# Short exercise
Copy every line from the one containing "Task: Click the Resample label text" down to the one containing "Tap the microphone icon in address bar", both included, without altering them. Omit the pictures from your answer.

# Dataset entries
════════

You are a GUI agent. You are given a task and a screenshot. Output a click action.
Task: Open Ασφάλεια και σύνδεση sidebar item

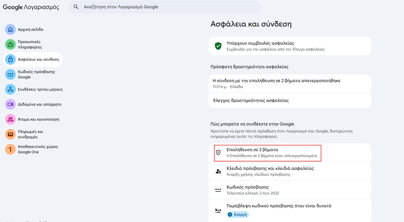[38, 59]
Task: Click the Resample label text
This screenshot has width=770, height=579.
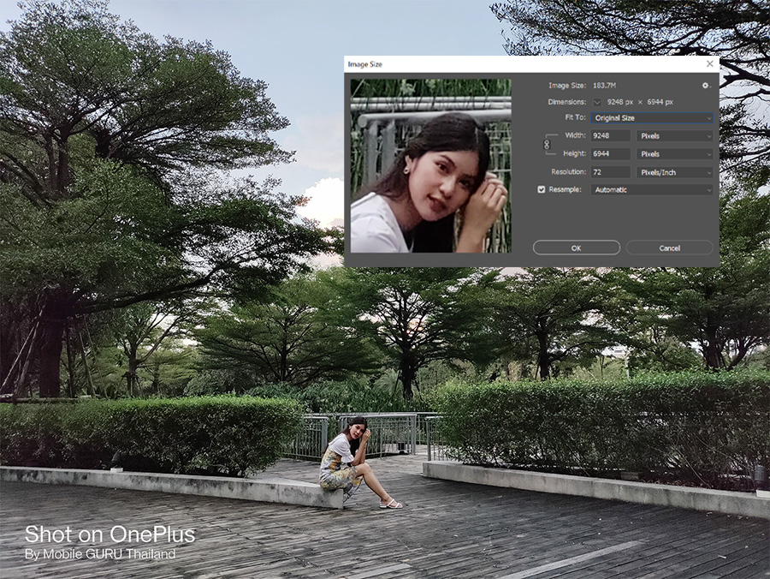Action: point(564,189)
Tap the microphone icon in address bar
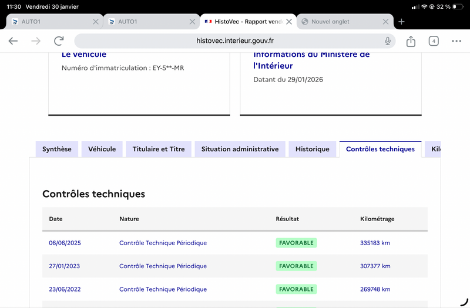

════════

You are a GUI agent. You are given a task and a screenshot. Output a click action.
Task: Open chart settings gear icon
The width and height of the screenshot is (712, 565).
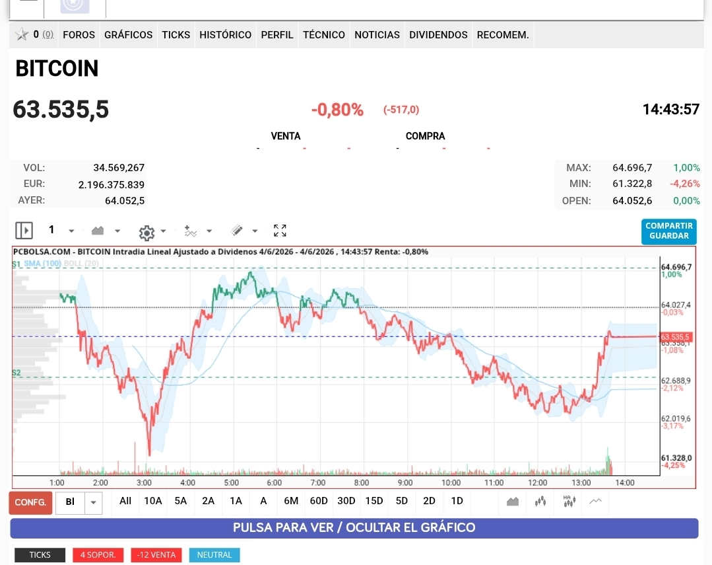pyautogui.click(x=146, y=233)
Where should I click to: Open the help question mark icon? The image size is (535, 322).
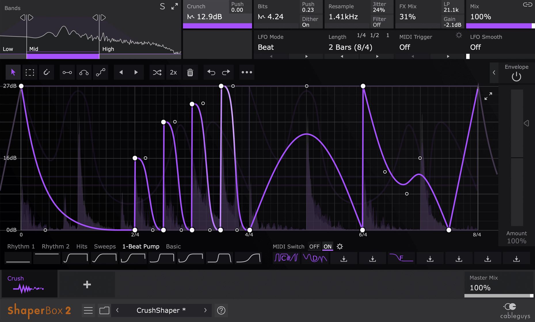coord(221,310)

════════

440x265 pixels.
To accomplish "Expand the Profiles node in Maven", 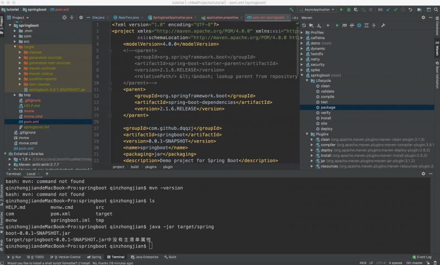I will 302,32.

════════

# Exercise answer
Task: Click the Resample label text
This screenshot has width=770, height=579.
Action: point(564,189)
Tap the microphone icon in address bar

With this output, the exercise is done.